The Bible urges us to move away from seeing fasting as something done in order to get something, and exhorts us to learn to see it as a response to some grievous or sacred moment/event. (I use a letter system.)

A (grievous moment, like death and sin) –> B (act of fasting) –> C (benefit)

I hear too many suggest we should fast (B) in order to get (C). I suggest in my book that the biblical pattern is much more A (grievous, sacred moment) triggering the natural response of fasting (B), whether we get C or not. Furthermore, fasting is an act whereby we enter into the pathos of God regarding that grievous moment.

And one more element to think about as we enter Lent. To be sure, Lent is a time for fasting, but I suspect most of those who speak of “fasting” are talking about “abstinence” (not the same as what the Bible means by fasting). Fasting is suspension of all food (and sometimes drink) for a designated time — not the suspension of kinds of food (or internet, or social media). What happens when we use the word “fast” with “Twitter”? I suggest we are losing fundamental elements of fasting — the response to grievous, sacred moments.

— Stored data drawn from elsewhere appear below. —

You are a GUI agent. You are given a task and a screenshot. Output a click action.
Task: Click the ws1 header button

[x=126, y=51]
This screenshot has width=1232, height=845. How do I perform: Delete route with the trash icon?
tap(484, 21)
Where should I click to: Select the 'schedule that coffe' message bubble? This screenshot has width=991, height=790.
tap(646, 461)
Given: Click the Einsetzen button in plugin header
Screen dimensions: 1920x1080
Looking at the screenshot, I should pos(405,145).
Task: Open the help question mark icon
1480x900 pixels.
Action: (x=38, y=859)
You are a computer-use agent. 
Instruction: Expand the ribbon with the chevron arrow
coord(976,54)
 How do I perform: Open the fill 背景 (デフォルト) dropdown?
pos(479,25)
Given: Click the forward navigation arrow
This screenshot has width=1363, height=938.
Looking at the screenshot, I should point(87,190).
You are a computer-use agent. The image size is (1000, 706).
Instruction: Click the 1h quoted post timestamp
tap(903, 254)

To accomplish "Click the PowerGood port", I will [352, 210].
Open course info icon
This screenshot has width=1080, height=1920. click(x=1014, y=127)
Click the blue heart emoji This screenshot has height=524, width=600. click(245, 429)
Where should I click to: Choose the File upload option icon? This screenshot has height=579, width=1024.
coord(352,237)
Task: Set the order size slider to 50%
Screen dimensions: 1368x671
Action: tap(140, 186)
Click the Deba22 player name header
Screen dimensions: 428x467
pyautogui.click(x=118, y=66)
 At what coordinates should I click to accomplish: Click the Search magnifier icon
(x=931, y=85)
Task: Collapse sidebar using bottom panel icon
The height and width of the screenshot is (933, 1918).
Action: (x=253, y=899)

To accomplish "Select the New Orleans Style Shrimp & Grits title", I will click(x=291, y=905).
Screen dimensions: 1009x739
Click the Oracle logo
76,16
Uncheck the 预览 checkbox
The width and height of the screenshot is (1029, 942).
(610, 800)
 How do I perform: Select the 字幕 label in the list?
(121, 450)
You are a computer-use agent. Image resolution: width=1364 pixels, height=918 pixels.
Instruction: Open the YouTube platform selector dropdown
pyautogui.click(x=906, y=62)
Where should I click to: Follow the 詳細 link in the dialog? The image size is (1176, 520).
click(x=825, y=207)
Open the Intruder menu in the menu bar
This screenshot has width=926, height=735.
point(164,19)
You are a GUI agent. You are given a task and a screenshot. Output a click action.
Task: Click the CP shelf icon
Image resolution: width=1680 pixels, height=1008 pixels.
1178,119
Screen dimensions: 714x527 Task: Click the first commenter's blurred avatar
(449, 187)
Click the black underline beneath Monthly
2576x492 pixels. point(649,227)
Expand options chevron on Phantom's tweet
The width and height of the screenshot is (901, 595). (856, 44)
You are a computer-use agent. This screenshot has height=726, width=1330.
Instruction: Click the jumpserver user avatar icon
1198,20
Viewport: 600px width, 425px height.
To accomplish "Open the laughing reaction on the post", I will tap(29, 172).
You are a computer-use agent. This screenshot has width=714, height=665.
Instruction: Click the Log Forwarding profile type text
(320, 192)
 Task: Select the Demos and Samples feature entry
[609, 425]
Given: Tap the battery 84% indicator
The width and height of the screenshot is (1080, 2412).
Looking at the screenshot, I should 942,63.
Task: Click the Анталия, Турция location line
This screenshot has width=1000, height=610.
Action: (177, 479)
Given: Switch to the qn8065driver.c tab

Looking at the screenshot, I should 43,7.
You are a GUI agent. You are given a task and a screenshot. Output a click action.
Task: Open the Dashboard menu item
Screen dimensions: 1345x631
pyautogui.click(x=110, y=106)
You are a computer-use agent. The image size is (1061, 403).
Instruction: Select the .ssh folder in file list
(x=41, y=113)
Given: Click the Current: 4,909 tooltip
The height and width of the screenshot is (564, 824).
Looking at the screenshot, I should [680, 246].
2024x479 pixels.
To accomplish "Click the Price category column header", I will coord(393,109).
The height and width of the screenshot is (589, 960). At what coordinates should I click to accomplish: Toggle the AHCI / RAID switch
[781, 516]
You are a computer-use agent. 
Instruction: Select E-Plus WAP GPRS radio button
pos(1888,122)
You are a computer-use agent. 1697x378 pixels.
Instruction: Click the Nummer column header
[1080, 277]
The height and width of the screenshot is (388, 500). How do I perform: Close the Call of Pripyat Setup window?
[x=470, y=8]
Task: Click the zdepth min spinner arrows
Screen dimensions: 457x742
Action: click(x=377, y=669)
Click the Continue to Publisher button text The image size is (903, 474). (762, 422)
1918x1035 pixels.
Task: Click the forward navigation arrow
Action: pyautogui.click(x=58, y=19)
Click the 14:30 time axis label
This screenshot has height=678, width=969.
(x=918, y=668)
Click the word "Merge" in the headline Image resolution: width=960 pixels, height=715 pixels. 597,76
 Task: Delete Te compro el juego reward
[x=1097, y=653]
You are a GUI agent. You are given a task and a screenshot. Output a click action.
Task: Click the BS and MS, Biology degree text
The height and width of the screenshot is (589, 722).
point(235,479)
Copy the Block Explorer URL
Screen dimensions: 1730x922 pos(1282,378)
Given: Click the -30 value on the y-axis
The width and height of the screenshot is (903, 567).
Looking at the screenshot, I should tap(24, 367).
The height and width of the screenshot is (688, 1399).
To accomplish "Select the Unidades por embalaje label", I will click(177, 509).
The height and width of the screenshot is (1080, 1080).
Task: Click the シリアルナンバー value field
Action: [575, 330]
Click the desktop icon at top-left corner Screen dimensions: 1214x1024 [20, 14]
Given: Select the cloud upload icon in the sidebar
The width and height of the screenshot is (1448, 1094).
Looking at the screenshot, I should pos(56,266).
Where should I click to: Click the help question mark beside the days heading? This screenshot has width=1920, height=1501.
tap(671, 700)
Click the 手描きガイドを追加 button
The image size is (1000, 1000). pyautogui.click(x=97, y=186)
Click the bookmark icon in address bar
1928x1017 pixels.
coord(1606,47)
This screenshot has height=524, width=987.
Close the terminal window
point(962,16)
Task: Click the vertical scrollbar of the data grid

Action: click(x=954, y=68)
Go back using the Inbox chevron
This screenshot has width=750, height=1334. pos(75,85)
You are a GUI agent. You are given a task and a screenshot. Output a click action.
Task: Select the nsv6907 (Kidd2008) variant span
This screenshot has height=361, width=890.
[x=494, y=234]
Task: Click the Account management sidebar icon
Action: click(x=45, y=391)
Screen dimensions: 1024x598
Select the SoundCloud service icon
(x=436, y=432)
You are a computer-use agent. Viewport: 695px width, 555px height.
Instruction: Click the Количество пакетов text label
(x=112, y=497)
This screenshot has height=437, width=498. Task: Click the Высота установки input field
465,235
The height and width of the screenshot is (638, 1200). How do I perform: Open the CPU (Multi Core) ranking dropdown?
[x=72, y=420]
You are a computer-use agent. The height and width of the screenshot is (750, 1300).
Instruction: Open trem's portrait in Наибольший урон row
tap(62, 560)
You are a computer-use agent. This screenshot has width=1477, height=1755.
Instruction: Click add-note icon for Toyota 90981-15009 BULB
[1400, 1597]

The Church calendar is designed to embody the gospel itself on an annual basis: we begin the birth of the Messiah and then through a season called Epiphany and then we move into Lent and Holy Week with focus on Good Friday and Easter, and then we head for Pentecost and the rest of the year is called Ordinary Time. Ordinary Time is designed to focus on various elements of the Christian faith and mission. Lent prepares us for the gospel events — the life and death and resurrection of Jesus.

How do you prepare for Lent? Or how will you prepare for Lent? Or, from another angle, why do you not prepare for Lent?

Well, some will say, the NT doesn’t teach a church calendar and so there’s no need for it. To which I (really not “I” but the Church) say, “Hold on, dear friend.” God so ordained Israel’s life so that it would re-live and embody the great saving events in God’s relationship with Israel. So, let’s begin right there: God evidently really does care to institutionalize saving events into a calendrical form. The Christians, from very, very early, wisely restructured the calendar to be shaped by the saving events in the life of Jesus. (And I don’t say this to snub my messianic friends who are Jewish. I see no reason why we can’t combine the Christian calendar with Israel’s calendar.)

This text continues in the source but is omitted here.